::: Provided text

The city of Lawrenceburg voted for total prohibition of alcohol sales almost twenty years before the United States passed a Constitutional amendment to do the same, and the action sparked the outrage of Lawrence County’s German population.

Lawrence County has had a complicated history with the issue of alcohol sales.

For the first eighty years of the county’s history, alcohol–mostly in the form of whiskey–could be obtained easily and drank freely in our streets. County father David Crockett distilled his own brand of whiskey at Shoal Creek, and some early pastors were even said to have been sometimes paid in whiskey by their congregations. Indeed, it was not uncommon in those early days for jugs of whiskey to be used as currency in Lawrence County.

Throughout the nineteenth century, saloons, taverns, pool halls, and grocery stores in Lawrence County stocked and sold liquor with relative ease. People also gathered in grocery stores to drink at all hours of the day.

When the blacksmith Lewis Kirk shot and killed Giles County farmer Robert Westmoreland on the Square in Lawrenceburg in 1859, it was a Tuesday afternoon, but Kirk, himself, may have well been the only sober person on the Square at the time. Many of the witnesses testified that they had spent most of the afternoon drinking at the grocery stores around the Square. Many of those witnesses also recalled seeing other witnesses drunk or near-drunk, including the town’s doctor, who apparently operated on Westmoreland after spending the afternoon drinking with the other bystanders.

Public intoxication, as might be imagined, was a serious problem in those days. It was not uncommon to see men–even public officials–passed-out drunk in the streets for days at a time.

Clerk and Master W.T. Nixon recorded in his journal on at least one occasion in the 1880s that he was unable to have a deed recorded at the courthouse because the Register of Deeds was drunk in his office that day.

::::::
::: Dataset extract

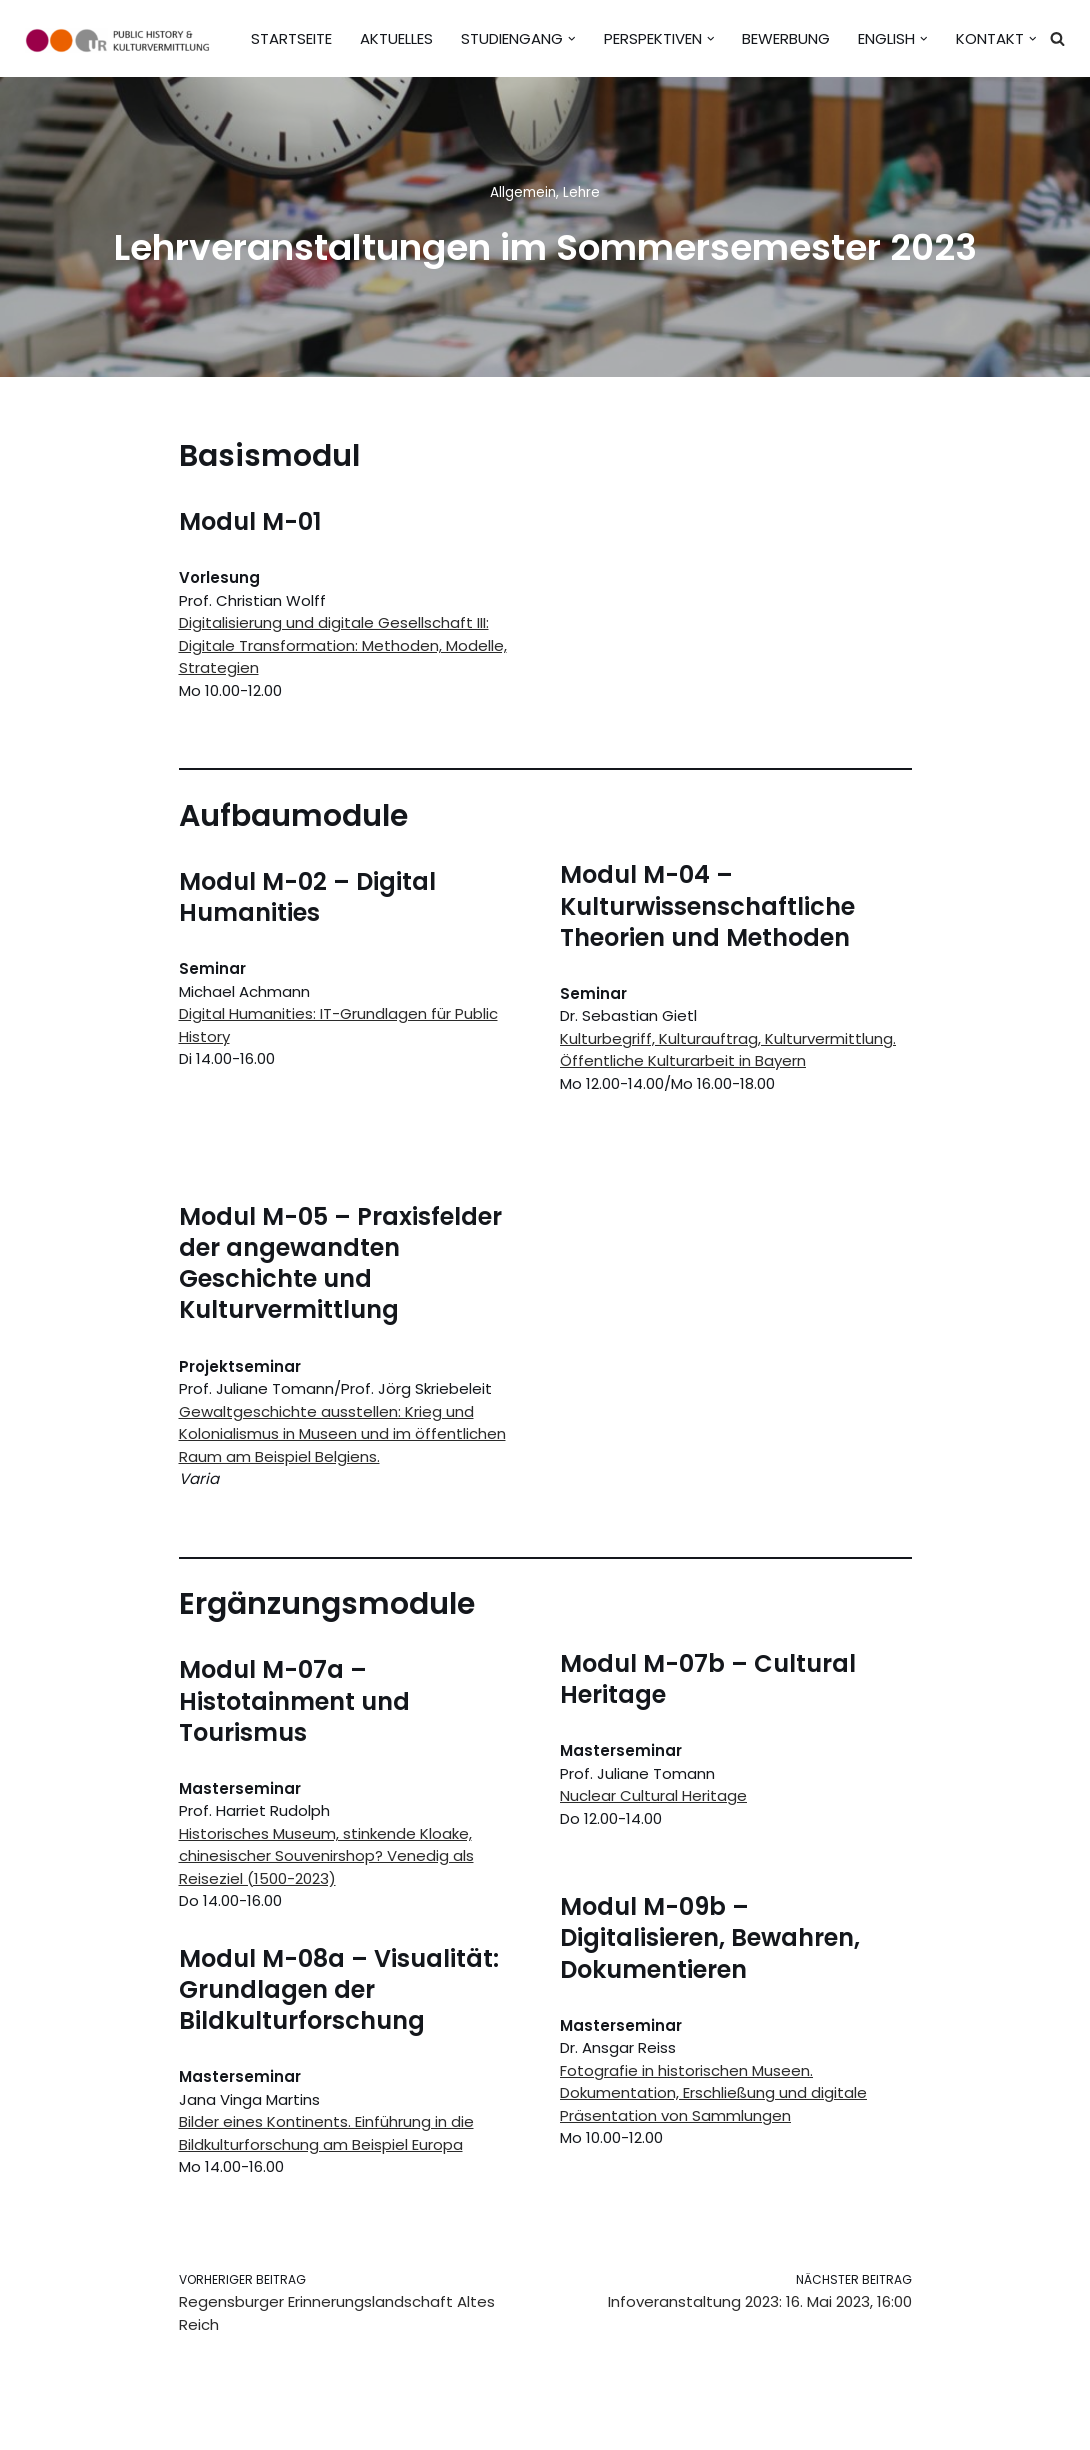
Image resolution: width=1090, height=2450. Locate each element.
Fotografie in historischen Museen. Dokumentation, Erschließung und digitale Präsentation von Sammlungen (713, 2093)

::::::

In the text on Lawrence County's history with alcohol, why was W.T. Nixon unable to have a deed recorded at the courthouse on one occasion in the 1880s?

Result of this task
The Register of Deeds was drunk in his office that day.